Green tea market buoyant regardless of EFSA opinion, says Martin Bauer

By Jane Byrne

- Last updated on GMT

Related tags Green tea

High consumer awareness of the benefits of green tea and a growing market for functional green tea products means health claim substantiation is not essential, says a German green tea extract supplier.

The recent set of negative opinions from the European Food Safety Authority (EFSA) on 13.1 claims were seen as a massive blow to the European and international functional foods and nutraceutical industries, especially the herbal antioxidant and probiotic sectors, which have yet to see a positive EFSA opinion.

The Panel on Dietetic Products, Nutrition and Allergies (NDA) found that green and black tea extracts do not protect DNA, proteins and lipids from oxidative damage; reduce acid production in dental plaque; maintain normal bone; decrease potentially pathogenic intestinal microorganisms; maintain vision; maintain normal blood pressure; maintain normal blood cholesterol concentrations.

Health and wellness

Oliver Hehn, head of product management at the Plantextrakt division of the Martin Bauer Group, which submitted a raft of supporting dossiers to EFSA, said that the firm was exploring new avenues to educate consumers about the reported health benefits of green tea.
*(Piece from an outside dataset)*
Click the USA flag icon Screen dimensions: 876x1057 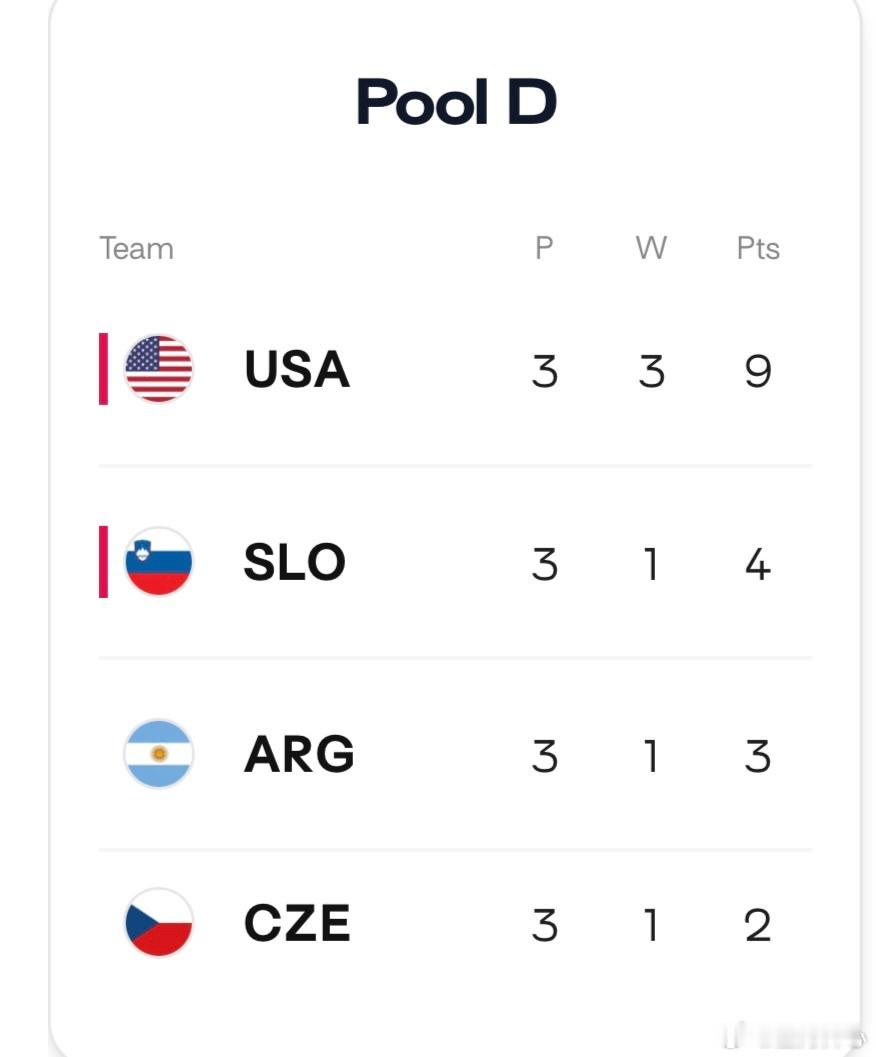tap(158, 369)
However, he stressed, that he does not foresee any negative market impact arising from the NDA opinion as there is, he claims, already a strong association of positivity and well-being with green tea.

He also said that this health and wellness association is driving a booming green tea extract market, which is valued at around $44m (€29.7m), according to recent report from Frost & Sullivan.
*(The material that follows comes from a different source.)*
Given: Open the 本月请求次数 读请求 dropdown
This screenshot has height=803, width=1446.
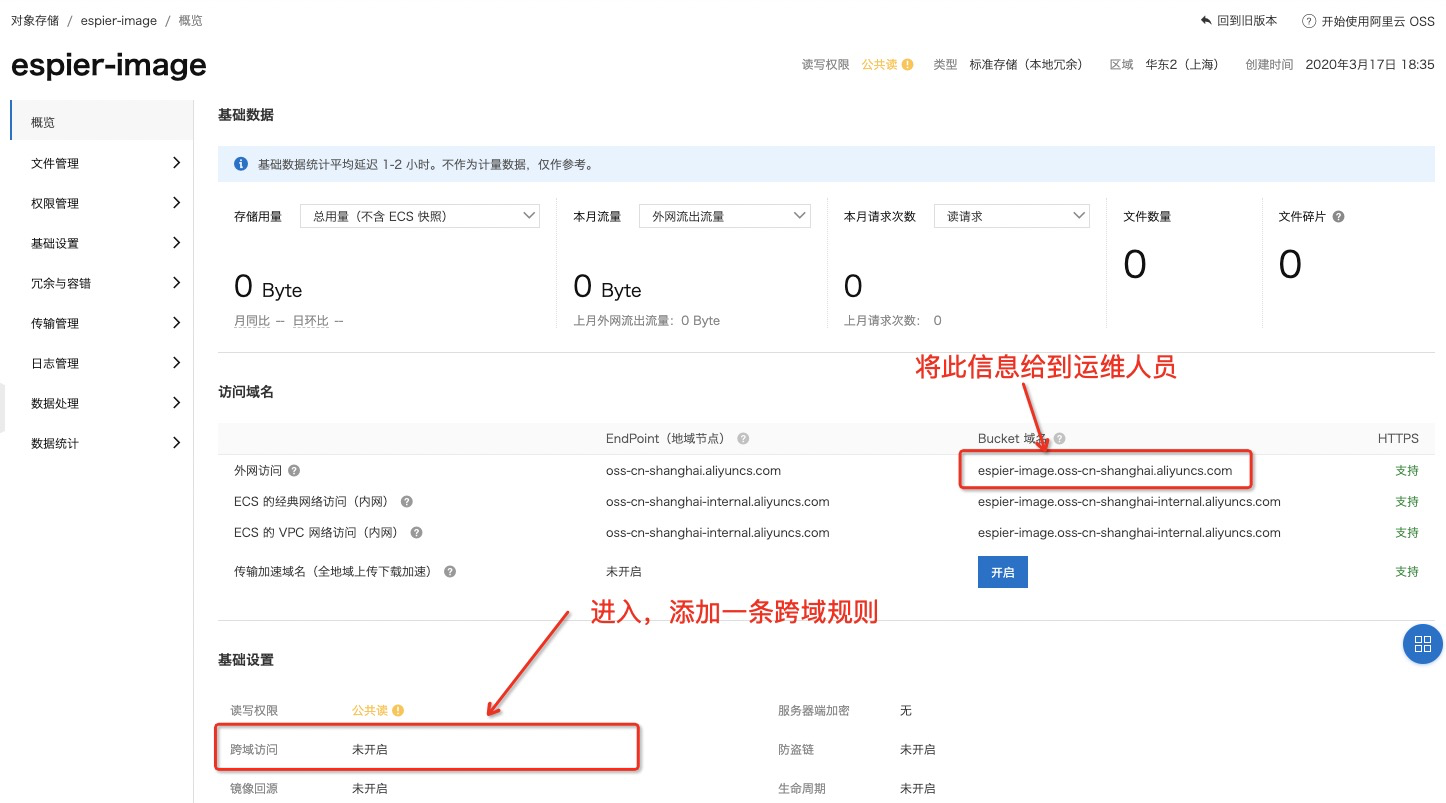Looking at the screenshot, I should (1011, 216).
And, predict the analysts, this market is set to grow by more than 13 per cent over the next seven years.

Raw material sourcing

Security and quality of raw material supply to support this market demand, continued Hehn, recently prompted the German group to get a seat at the table of one of the leading Chinese suppliers of tea leaves, Zhejiang ShanShan Tea Co.

The joint venture between the two companies will operate under the name ShanShan Tea Extracts Company and a new production facility arising out of the deal will begin commercial production towards the end of 2011, he explained.
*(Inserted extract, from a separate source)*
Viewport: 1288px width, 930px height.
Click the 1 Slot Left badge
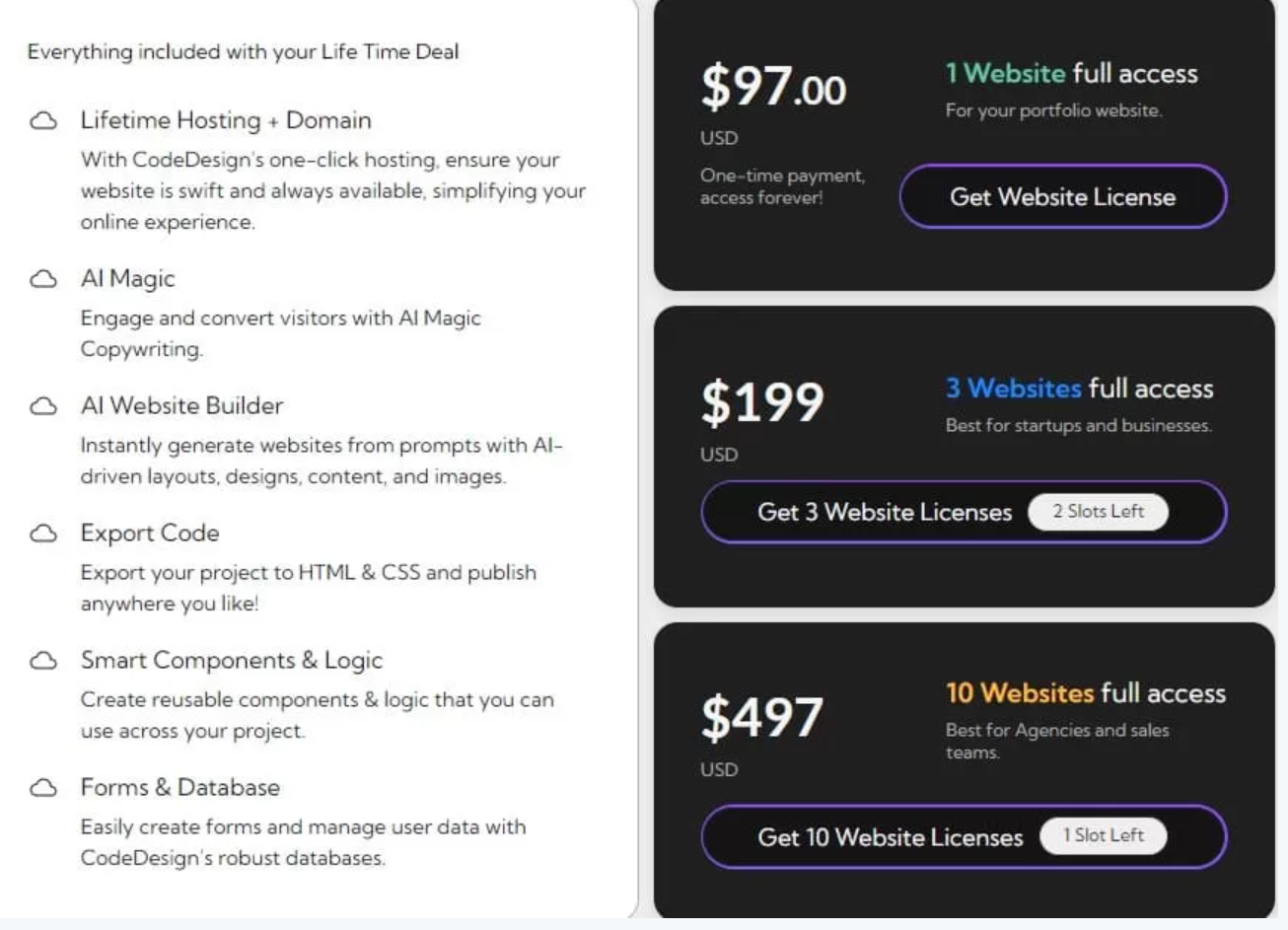point(1104,835)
The Martin Bauer group has had a long standing relationship with the Chinese firm, which Hehn said has an excellent track record in relation to providing high quality, contaminant free tea leaves.


He told that the financial outlay involved was significant for the Martin Bauer group considering it is a medium sized, family-owned company.

“But the more formalised arrangement with Zhejiang will give us direct input into the decision making process and will also help us secure entry into new markets such as Vietnam, South Korea and Malaysia where there is notable demand for added value tea products,” ​he continued.

Hehn added that the venture will also guarantee adequate quantities of green tea and will enable the German firm to focus on innovation in delivery for sectors such as dairy and pet food.


Green tea contains between 30 and 40 per cent of water-extractable polyphenols, while black tea (green tea that has been oxidized by fermentation) contains between 3 and 10 per cent. Oolong tea is semi-fermented tea and is somewhere between green and black tea.

The four primary polyphenols found in fresh tealeaves are epigallocatechin gallate (EGCG), epigallocatechin, epicatechin gallate, and epicatechin.

Key players include DSM, Taiyo, and Tate & Lyle, while companies like Maxx Performance have developed an encapsulated green tea extract for bakery applications.